João Borges de Assunção salienta que ainda há poucos dados para avaliar o comportamento da economia no segundo trimestre, mas admite que haja uma “correção em baixa devido ao crescimento muito elevado do primeiro trimestre”.
Bruxelas vê um crescimento mais lento no segundo trimestre, recuperando nos trimestres seguintes “num contexto de recuperação gradual do rendimento disponível das famílias e do consumo privado”. Depois de uma subida de 5,8% no consumo privado no ano passado, 2023 verá um travão no indicador, para 0,5%, segundo prevê a Comissão.

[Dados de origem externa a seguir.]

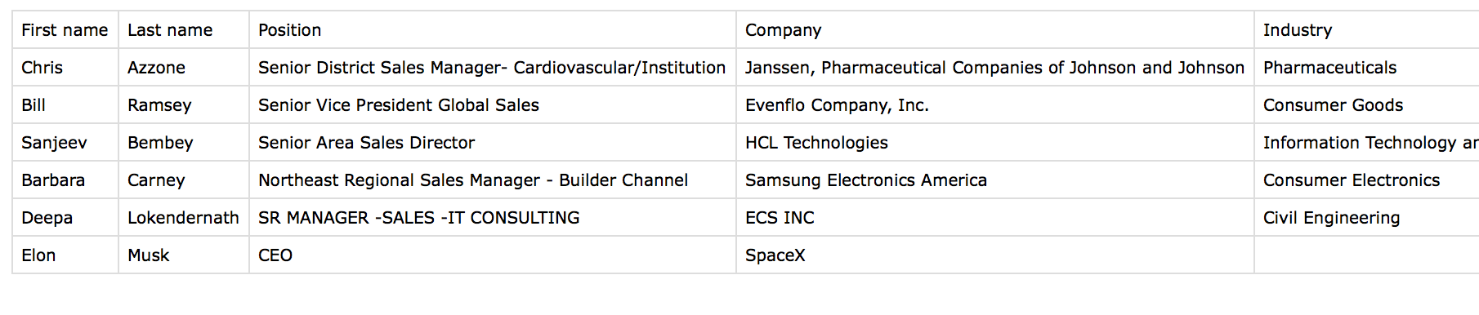This screenshot has height=315, width=1479.
Task: Click the Evenflo Company, Inc. cell
Action: 995,105
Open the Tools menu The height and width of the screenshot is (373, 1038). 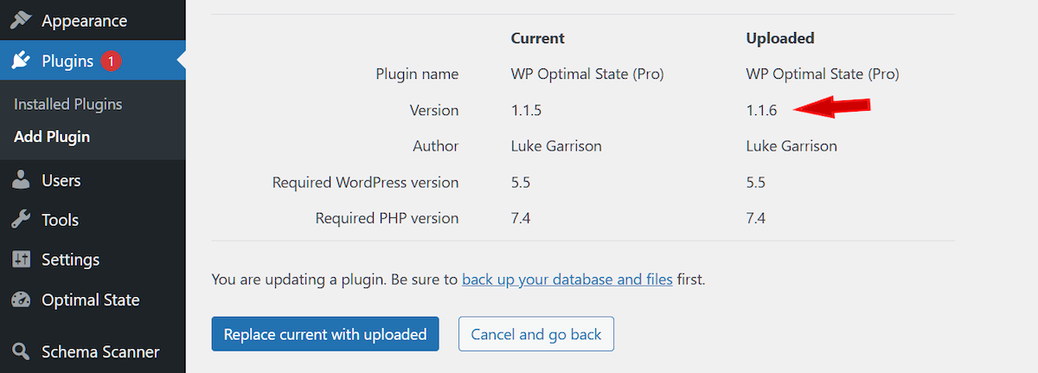pos(60,220)
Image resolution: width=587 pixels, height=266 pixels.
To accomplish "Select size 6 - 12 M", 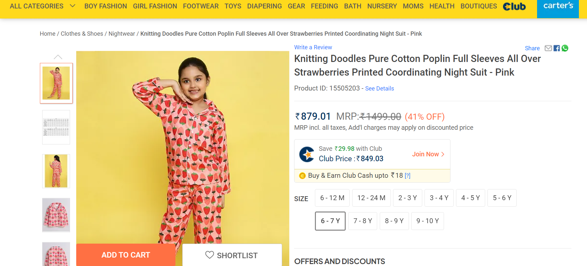I will pos(332,198).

Certo é que o crescimento revelado pelo INE para o primeiro trimestre ficou acima do antecipado até pelo Governo. Em abril, uma semana antes de serem conhecidos os números da estimativa rápida do INE, Fernando Medina falava num crescimento em cadeia de 0,6%. O Millenium bcp, mais otimista, apenas se ficava pelos 0,8%, antecipando, na altura, que será “expectável” que a economia registe, nos próximos trimestres, “taxas de crescimento em cadeia muito próximas de zero”, depois do salto do arranque do ano, “dado o atual quadro de fortes riscos de abrandamento da economia mundial, decorrentes da elevada restritividade da política monetária global”.
Medina estima que economia cresceu 0,6% em cadeia no primeiro trimestre do ano
As várias entidades continuam a ver muitos riscos no horizonte. Em março, o CFP alertava para riscos e incertezas, como a evolução de preços e os sinais verificados então de “alguns riscos no sistema financeiro” (as projeções tinham sido feitas antes dos desenvolvimentos na banca nos EUA e no Credit Suisse). A “continuação da guerra na Ucrânia, o aumento do preço das matérias-primas devido ao processo de reabertura da China, a possível desancoragem das expectativas de inflação no médio-prazo e a transmissão da dinâmica inflacionista às componentes menos voláteis do IPC (índice de preços ao consumidor)” também acrescem ao rol de preocupações. Toda essa incerteza e a inflação vão ter efeitos no consumo privado.
Além disso, as exportações de serviços, “em particular aquelas ligadas às atividades turísticas, após já terem recuperado, em 2022, para níveis superiores aos observados no período pré-pandemia”, deverão abrandar em 2023, “apesar de ainda prevalecer a expectativa de algum dinamismo neste setor, com a antecipação de eventos como a Jornada Mundial da Juventude no terceiro trimestre”.
Para o economista Paulo Rosa, a crescente deterioração do rendimento disponível, quer pela elevada inflação quer pela subida dos juros, poderá colocar em causa as atuais perspetivas otimistas para o crescimento do PIB português este ano”.
Também a Associação Business Roundtable Portugal antecipa riscos. Apesar de 2023 trazer crescimentos “mais lentos” do que os de 2022, não parece haver sinais de “inversão ou mesmo uma queda significativa do ciclo económico”, refere, em comunicado, pelo que o próximo semestre deverá ser de “estabilidade”. Mas avisam que a “perspetiva a seis meses revela ainda alguma cautela face ao futuro”.